* GIVEN EXERCISE: Rewrite the lines below, substituting "screen assistant" for "GUI agent" and leaving everything else as it is.
⟨
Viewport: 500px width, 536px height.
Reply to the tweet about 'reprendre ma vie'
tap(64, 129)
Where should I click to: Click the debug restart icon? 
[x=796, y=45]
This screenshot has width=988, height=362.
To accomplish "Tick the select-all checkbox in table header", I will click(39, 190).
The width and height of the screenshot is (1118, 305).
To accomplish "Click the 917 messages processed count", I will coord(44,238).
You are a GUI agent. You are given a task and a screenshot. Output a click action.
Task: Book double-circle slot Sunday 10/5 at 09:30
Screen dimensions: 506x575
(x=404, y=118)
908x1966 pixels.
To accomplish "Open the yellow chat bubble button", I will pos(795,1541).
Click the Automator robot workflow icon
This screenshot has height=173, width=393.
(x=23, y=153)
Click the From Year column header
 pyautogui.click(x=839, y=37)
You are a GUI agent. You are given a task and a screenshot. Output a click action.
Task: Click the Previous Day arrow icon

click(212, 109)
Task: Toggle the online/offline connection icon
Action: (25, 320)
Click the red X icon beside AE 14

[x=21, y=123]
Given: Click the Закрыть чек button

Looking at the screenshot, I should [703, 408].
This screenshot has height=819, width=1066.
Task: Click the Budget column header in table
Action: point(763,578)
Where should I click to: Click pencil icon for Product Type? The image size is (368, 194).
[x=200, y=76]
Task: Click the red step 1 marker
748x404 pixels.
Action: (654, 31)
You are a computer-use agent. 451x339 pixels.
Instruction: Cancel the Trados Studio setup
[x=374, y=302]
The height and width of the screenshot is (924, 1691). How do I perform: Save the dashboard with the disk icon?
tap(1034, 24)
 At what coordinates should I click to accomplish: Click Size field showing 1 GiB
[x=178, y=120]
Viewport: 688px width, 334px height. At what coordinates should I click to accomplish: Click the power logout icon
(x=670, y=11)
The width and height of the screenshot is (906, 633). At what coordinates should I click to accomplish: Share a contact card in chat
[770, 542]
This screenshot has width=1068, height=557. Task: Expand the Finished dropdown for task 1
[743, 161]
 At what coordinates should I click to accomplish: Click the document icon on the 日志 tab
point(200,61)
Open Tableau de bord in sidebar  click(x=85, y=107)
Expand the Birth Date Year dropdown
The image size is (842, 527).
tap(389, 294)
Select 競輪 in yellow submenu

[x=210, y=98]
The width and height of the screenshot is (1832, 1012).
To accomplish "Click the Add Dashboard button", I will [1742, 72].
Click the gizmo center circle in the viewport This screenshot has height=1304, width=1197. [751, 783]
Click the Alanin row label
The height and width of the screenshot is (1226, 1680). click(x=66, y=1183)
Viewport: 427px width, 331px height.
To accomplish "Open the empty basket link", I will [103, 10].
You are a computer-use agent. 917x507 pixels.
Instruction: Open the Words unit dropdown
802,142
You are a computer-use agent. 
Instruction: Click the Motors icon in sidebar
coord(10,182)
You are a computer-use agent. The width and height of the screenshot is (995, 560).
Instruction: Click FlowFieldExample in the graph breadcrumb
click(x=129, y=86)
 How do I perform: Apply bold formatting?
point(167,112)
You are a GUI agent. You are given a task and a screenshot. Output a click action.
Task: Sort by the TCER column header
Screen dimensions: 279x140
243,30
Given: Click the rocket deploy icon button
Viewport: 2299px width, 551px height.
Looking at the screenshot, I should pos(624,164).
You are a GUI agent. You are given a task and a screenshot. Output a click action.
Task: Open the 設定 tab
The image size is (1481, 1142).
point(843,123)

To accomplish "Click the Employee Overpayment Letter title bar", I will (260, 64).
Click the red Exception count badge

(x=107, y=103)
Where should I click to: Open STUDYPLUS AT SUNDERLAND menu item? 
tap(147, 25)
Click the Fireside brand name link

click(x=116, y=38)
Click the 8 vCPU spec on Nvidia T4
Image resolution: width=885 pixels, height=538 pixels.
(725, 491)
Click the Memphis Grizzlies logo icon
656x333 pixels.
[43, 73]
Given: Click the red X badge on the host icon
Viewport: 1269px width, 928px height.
⟩
* RESULT OF THIS TASK:
Viewport: 500px width, 536px height.
Reply to the tweet about 'reprendre ma vie'
tap(64, 129)
Where should I click to: Click the debug restart icon? 
[x=796, y=45]
This screenshot has width=988, height=362.
To accomplish "Tick the select-all checkbox in table header", I will click(39, 190).
The width and height of the screenshot is (1118, 305).
To accomplish "Click the 917 messages processed count", I will coord(44,238).
You are a screen assistant. You are given a task and a screenshot. Output a click action.
Task: Book double-circle slot Sunday 10/5 at 09:30
Screen dimensions: 506x575
(x=404, y=118)
908x1966 pixels.
To accomplish "Open the yellow chat bubble button", I will pos(795,1541).
Click the Automator robot workflow icon
This screenshot has height=173, width=393.
(x=23, y=153)
Click the From Year column header
 pyautogui.click(x=839, y=37)
You are a screen assistant. You are given a task and a screenshot. Output a click action.
Task: Click the Previous Day arrow icon

click(212, 109)
Task: Toggle the online/offline connection icon
Action: (25, 320)
Click the red X icon beside AE 14

[x=21, y=123]
Given: Click the Закрыть чек button

Looking at the screenshot, I should [703, 408].
This screenshot has height=819, width=1066.
Task: Click the Budget column header in table
Action: point(763,578)
Where should I click to: Click pencil icon for Product Type? The image size is (368, 194).
[x=200, y=76]
Task: Click the red step 1 marker
748x404 pixels.
Action: (654, 31)
You are a computer-use agent. 451x339 pixels.
Instruction: Cancel the Trados Studio setup
[x=374, y=302]
The height and width of the screenshot is (924, 1691). How do I perform: Save the dashboard with the disk icon?
tap(1034, 24)
 At what coordinates should I click to accomplish: Click Size field showing 1 GiB
[x=178, y=120]
Viewport: 688px width, 334px height. At what coordinates should I click to accomplish: Click the power logout icon
(x=670, y=11)
The width and height of the screenshot is (906, 633). At what coordinates should I click to accomplish: Share a contact card in chat
[770, 542]
This screenshot has width=1068, height=557. Task: Expand the Finished dropdown for task 1
[743, 161]
 At what coordinates should I click to accomplish: Click the document icon on the 日志 tab
point(200,61)
Open Tableau de bord in sidebar  click(x=85, y=107)
Expand the Birth Date Year dropdown
The image size is (842, 527).
tap(389, 294)
Select 競輪 in yellow submenu

[x=210, y=98]
The width and height of the screenshot is (1832, 1012).
To accomplish "Click the Add Dashboard button", I will [1742, 72].
Click the gizmo center circle in the viewport This screenshot has height=1304, width=1197. [751, 783]
Click the Alanin row label
The height and width of the screenshot is (1226, 1680). click(x=66, y=1183)
Viewport: 427px width, 331px height.
To accomplish "Open the empty basket link", I will [103, 10].
You are a computer-use agent. 917x507 pixels.
Instruction: Open the Words unit dropdown
802,142
You are a computer-use agent. 
Instruction: Click the Motors icon in sidebar
coord(10,182)
You are a computer-use agent. The width and height of the screenshot is (995, 560).
Instruction: Click FlowFieldExample in the graph breadcrumb
click(x=129, y=86)
 How do I perform: Apply bold formatting?
point(167,112)
You are a screen assistant. You are given a task and a screenshot. Output a click action.
Task: Sort by the TCER column header
Screen dimensions: 279x140
243,30
Given: Click the rocket deploy icon button
Viewport: 2299px width, 551px height.
Looking at the screenshot, I should pos(624,164).
You are a screen assistant. You are given a task and a screenshot. Output a click action.
Task: Open the 設定 tab
The image size is (1481, 1142).
point(843,123)

To accomplish "Click the Employee Overpayment Letter title bar", I will (260, 64).
Click the red Exception count badge

(x=107, y=103)
Where should I click to: Open STUDYPLUS AT SUNDERLAND menu item? 
tap(147, 25)
Click the Fireside brand name link

click(x=116, y=38)
Click the 8 vCPU spec on Nvidia T4
Image resolution: width=885 pixels, height=538 pixels.
(725, 491)
Click the Memphis Grizzlies logo icon
656x333 pixels.
[43, 73]
Given: Click the red X badge on the host icon
Viewport: 1269px width, 928px height.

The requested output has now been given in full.